Journal: Asia & Africa Today. No 11 (2024), 49-56
Lien: https://journals.rcsi.science/0321-5075/article/view/268088
DOI: https://doi.org/10.31857/S0321507524110066
L’article est consacré à l’analyse des raisons pour lesquelles les autorités égyptiennes ont décidé de rejoindre les BRICS en janvier 2024. L’analyse de la rhétorique publique des dirigeants égyptiens montre que les principaux motifs de cette adhésion sont avant tout d’ordre économique: les responsables politiques égyptiens évoquent le plus souvent l’élargissement de la coopération avec les États membres de l’organisation, la dédollarisation et la Nouvelle Banque de développement des BRICS.
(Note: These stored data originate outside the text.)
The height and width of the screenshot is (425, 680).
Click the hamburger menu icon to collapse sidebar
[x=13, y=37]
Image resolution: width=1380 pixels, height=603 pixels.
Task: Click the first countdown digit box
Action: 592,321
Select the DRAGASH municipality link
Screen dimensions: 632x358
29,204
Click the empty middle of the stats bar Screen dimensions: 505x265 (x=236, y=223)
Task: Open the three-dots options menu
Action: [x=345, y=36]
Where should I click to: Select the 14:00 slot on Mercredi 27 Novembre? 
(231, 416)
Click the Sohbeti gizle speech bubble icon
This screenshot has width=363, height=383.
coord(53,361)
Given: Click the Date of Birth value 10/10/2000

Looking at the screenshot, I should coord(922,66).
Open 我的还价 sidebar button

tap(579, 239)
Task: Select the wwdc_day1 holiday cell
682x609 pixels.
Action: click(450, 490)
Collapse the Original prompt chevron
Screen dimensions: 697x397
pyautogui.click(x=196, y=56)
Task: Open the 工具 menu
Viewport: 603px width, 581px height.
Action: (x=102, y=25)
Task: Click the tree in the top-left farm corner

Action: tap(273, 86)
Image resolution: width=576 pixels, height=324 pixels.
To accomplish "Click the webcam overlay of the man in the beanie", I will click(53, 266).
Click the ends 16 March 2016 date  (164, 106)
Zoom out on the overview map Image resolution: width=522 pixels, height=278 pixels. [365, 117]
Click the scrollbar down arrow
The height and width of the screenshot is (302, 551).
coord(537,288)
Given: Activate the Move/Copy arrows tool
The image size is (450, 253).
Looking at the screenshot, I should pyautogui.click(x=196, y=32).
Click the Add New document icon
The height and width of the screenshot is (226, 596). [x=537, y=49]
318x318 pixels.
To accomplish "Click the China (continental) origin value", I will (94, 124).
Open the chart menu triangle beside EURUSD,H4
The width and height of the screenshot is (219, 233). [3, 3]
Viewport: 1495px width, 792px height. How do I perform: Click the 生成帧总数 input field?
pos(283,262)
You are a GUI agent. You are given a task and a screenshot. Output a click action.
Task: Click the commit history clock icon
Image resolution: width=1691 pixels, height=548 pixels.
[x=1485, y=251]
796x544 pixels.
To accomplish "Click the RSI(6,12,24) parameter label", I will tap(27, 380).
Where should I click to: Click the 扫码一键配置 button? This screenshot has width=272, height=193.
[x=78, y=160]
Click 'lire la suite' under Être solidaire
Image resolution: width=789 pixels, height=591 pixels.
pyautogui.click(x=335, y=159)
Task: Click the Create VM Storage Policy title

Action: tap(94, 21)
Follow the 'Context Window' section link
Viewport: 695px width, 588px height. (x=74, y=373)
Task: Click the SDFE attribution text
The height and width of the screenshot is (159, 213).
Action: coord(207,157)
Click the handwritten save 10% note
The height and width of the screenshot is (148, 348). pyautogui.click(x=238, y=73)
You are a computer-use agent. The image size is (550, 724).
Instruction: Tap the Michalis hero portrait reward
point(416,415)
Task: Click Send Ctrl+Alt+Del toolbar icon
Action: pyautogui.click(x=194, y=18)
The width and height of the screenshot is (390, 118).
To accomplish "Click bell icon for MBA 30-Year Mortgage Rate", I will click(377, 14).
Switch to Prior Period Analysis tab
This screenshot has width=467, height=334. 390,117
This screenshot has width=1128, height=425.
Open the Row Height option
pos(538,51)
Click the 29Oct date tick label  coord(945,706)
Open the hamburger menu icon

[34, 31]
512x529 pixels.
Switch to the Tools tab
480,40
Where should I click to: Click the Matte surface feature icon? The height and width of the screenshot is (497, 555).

L’intérêt porté à l’agenda économique s’explique par le fait que l’Égypte est confrontée à plusieurs défis, notamment le déficit budgétaire, une forte inflation, un solde commercial négatif et la dévaluation de la monnaie nationale. L’article conclut que les BRICS peuvent avoir un impact limité sur ces problèmes et ne constituent pas une panacée pour l’Égypte. Toutefois, les avantages potentiels de l’adhésion, liés à la coopération économique et à l’accès à la Nouvelle Banque de développement, dépassent largement les coûts, qui se limitent à un faible risque de détérioration des relations avec les États-Unis. Les BRICS n’imposent pas d’obligations strictes à leurs membres, ce qui rend l’organisation attractive pour des pays dotés de systèmes politiques différents, en leur permettant de préserver un équilibre dans leurs relations internationales avec divers acteurs.